後は時間によって、「もう少々でご案内出来ます」とか、そういうケアであればどんな方でも出来るかと思います。接客業としては、「お客様から声をかけることが出来ないスタッフ」になってしまうと、仕事にならないんですよね。もちろん望んでドアマンをやっているわけではない、という人もいらっしゃるかとは思いますが、「ドアマンは途中でご来場のお客様にはこういう風に声をかける」とあらかじめ仕事内容に盛り込んでおくことですかね。

―なるほど。後はドアマンに限らずトイレの場所や自販機のある場所なども把握しているとなおよしですね。

そうですね。

―さていよいよ終演しました。
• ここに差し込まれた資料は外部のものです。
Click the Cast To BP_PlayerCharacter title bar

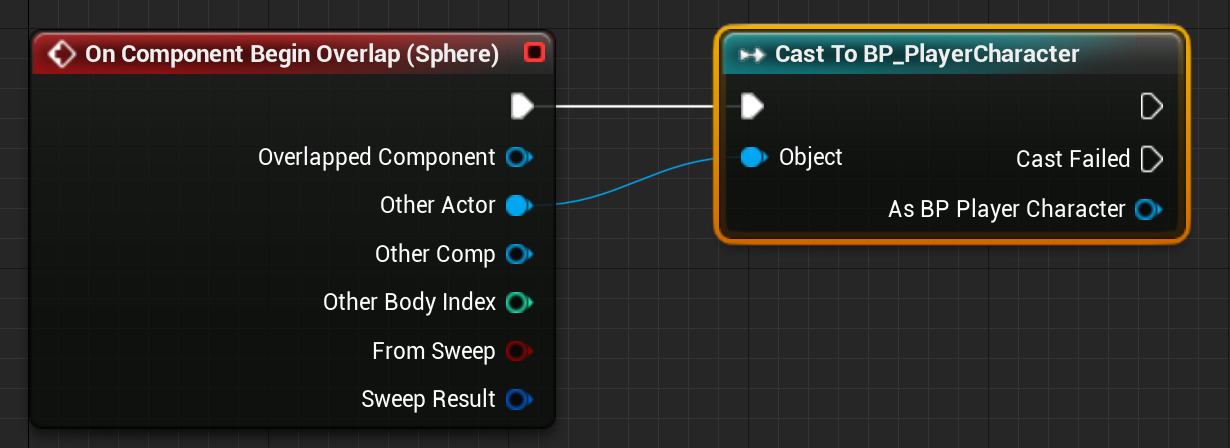[927, 55]
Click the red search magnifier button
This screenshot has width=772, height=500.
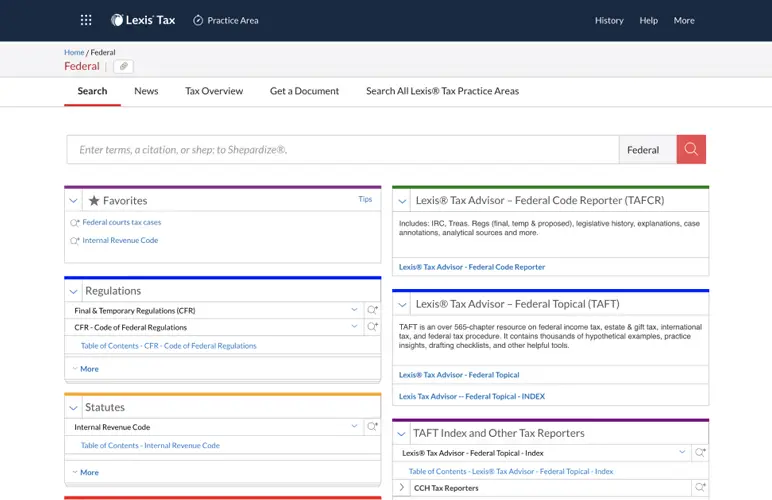(x=691, y=149)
終演後に混雑してなかなかホールの外に出られないことってありませんか。吹奏楽に限ったことではないですけど。

ありますね。

―誘導がいたとしても、物販との兼ね合いや、演奏者がフロアに出てきて動線が混乱するということもあります。これどうしたら良いですかね。
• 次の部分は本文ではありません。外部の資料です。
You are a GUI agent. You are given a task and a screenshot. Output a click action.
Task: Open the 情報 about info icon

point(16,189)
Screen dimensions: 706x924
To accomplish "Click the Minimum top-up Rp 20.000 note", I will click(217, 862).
どうすることも出来ないと言えば出来ないんですけど(笑)、スタッフにある程度人数がいる場合は、もう仕事が終わった方、例えばもぎりの担当だった方、受付の方、ドアマンの方、皆担当を外れることになるので、そういったスタッフを等間隔に配置するなどして動線を決めてしまって、その動線を邪魔しない範囲で物販を行ったり出演者と話していただくなりするしかないかなと思います。

―スタッフを等間隔に配置して動線を作るのは分かりやすいかもしれませんね。公演前に、あらかじめ終演後の動線を決めて、そのうえで物販の位置や出演者が出てこれる位置を決めておくのが良いかもしれませんね。その他、終演後にフロア・スタッフがお客様に対してしたら良いと思うことはありますか。例えばホテルであれば、高級ホテルだとホテルの入り口までスタッフがお見送りに来たりするところもありますよね。

そうですね。その場で立って「ありがとうございました」で終わるよりも、ある程度ご案内をして頭を下げてお見送りをする方が良いとは思います。ただそれを演奏会で一人一人のお客様にどこまで出来るかというところですよね。

―お客様にとって、演奏会がどこで終わるのか、というのを考えると、僕個人はホールのドアを出た時なんですよね。大ホールでも小ホールでも、そのドアを出た時ですね。ドアを出てホールの外に出た時に「あー終わった」って思うんです。例えばそのドアの外側、施設内のホール外とでも言いますか、その場所にスタッフを配置して、ドアを開けて「終わったー」っていう瞬間に「ありがとうございました」って声をかけてもらったら、なんかほっこりした気分で帰れるんじゃないかなあと思うんですが、どうですか。

それは良いですね!高級ホテルの接客ですね(笑)

―長くなりましたが、最後に、当日のフロア・スタッフに主催者側が伝えておくべき大事なことは何だと思われますか。

やはり先ほども申し上げましたが、スタッフに対して、「裏方ではあるけれどお客様から見たら皆さんも出演者なんですよ、空間を演出する出演者の一人なんですよ」ということを伝えて、ある程度共通認識を持つだけでも、意識が大きく変わってきますし、それに伴って行動も変わります。「そんなこと言ったところで変わらないだろ」と思われるかもしれませんが、これは私がホテルで働いていた時に言われていた言葉と同じような言葉で、自分自身にそういう役割があると認識するだけで実際に行動が変わるのは体験済みです。ただのスタッフではなく演者である、という意識を持ってもらうこと、動機付けを行うことが大事ですね。


インタビュー・文:梅本周平(Wind Band Press)


まとめ:

どちらかというと大きいホールを想定しての話だったのですが、いかがでしたでしょうか。

豊永さんもホールのフロアのプロではないですが、ホテルマンとしての経験と自身が演奏会に行っている経験、またOBとしてフロア・スタッフを行った経験などから、色々なお話が聞けたと思います。

実行するのはなかなか難しいこともあるかもしれませんが、もし皆様がご自分の演奏会をただの演奏会から「ちょっと良い演奏会」にランクアップさせたいのであれば、フロア・スタッフについても色々と気を配ってみてはいかがでしょうか。今回の記事が何か参考になれば幸いです。